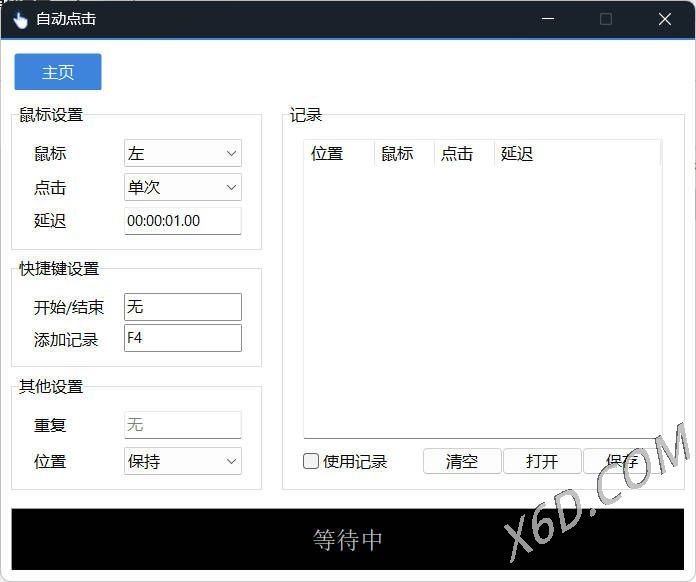
Task: Focus the 延迟 time input field
Action: [x=183, y=221]
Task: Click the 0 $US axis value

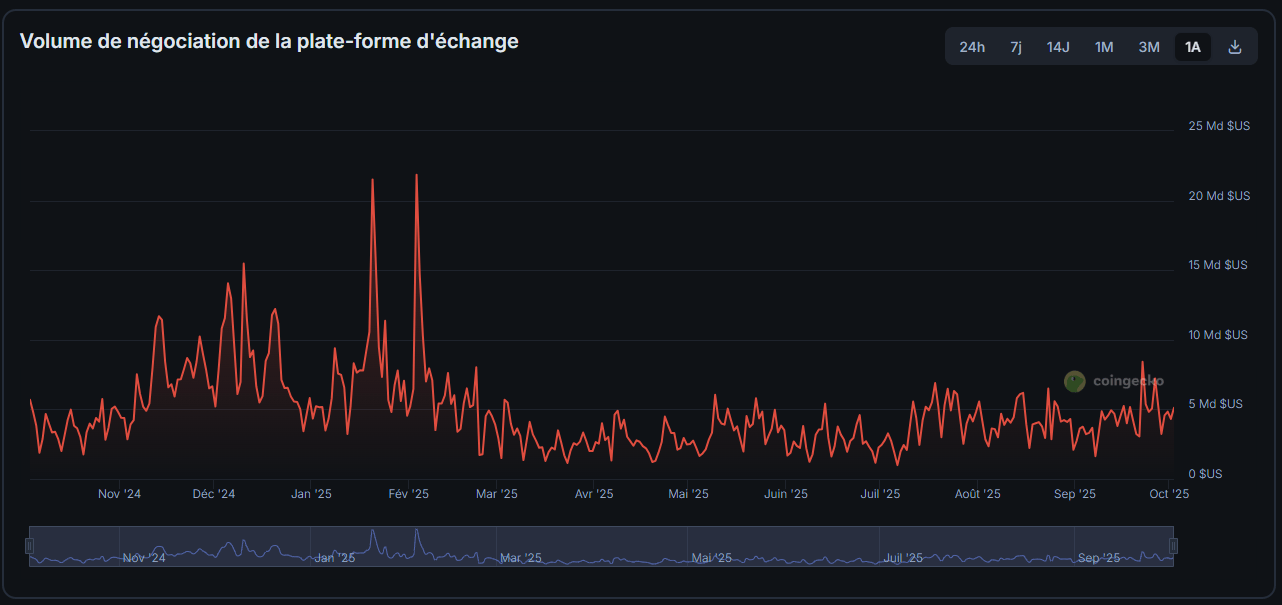Action: pyautogui.click(x=1207, y=473)
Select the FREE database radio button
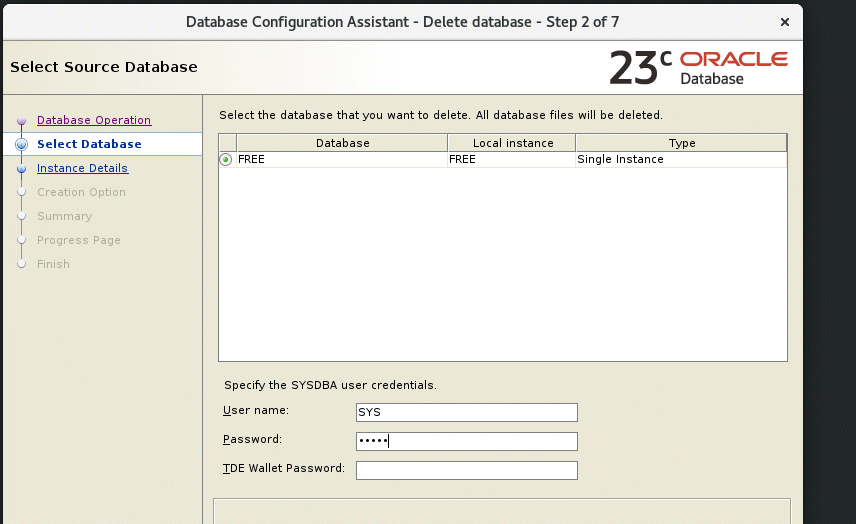Screen dimensions: 856x524 click(x=226, y=160)
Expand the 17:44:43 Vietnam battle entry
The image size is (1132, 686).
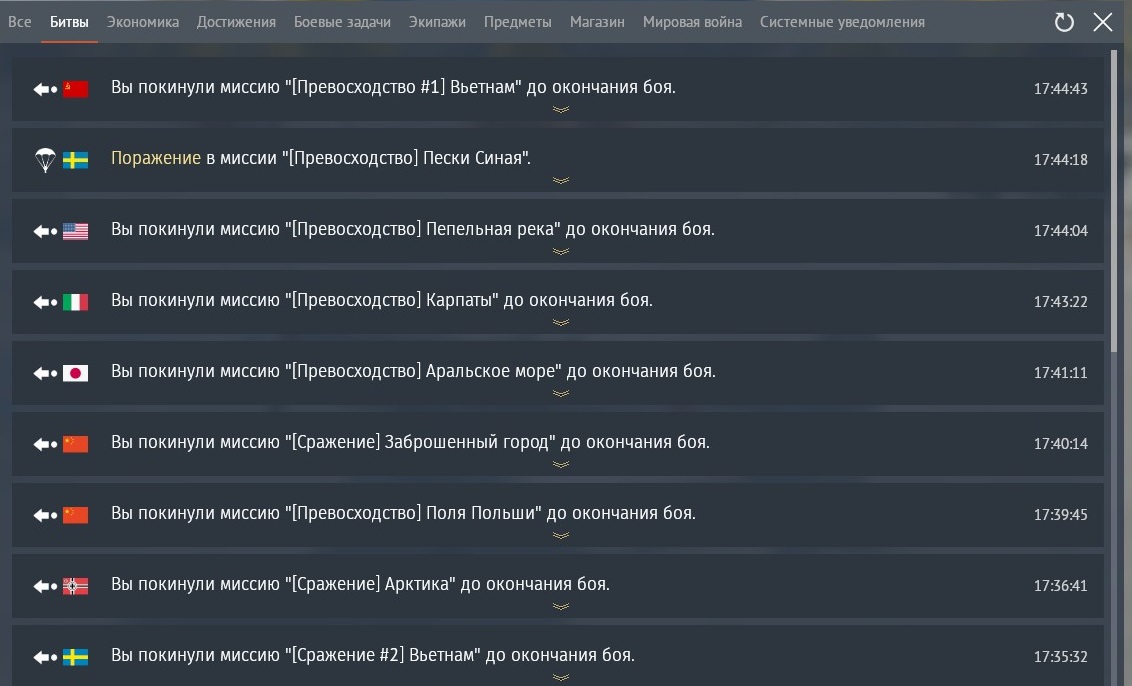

|---|

Task requirements
With pictures left out, repeat exactly the lines from the line bearing "Select the FREE database radio button" through the final line of the records above.

Response to the exercise
Select the FREE database radio button
Screen dimensions: 856x524 click(x=226, y=160)
Expand the 17:44:43 Vietnam battle entry
The image size is (1132, 686).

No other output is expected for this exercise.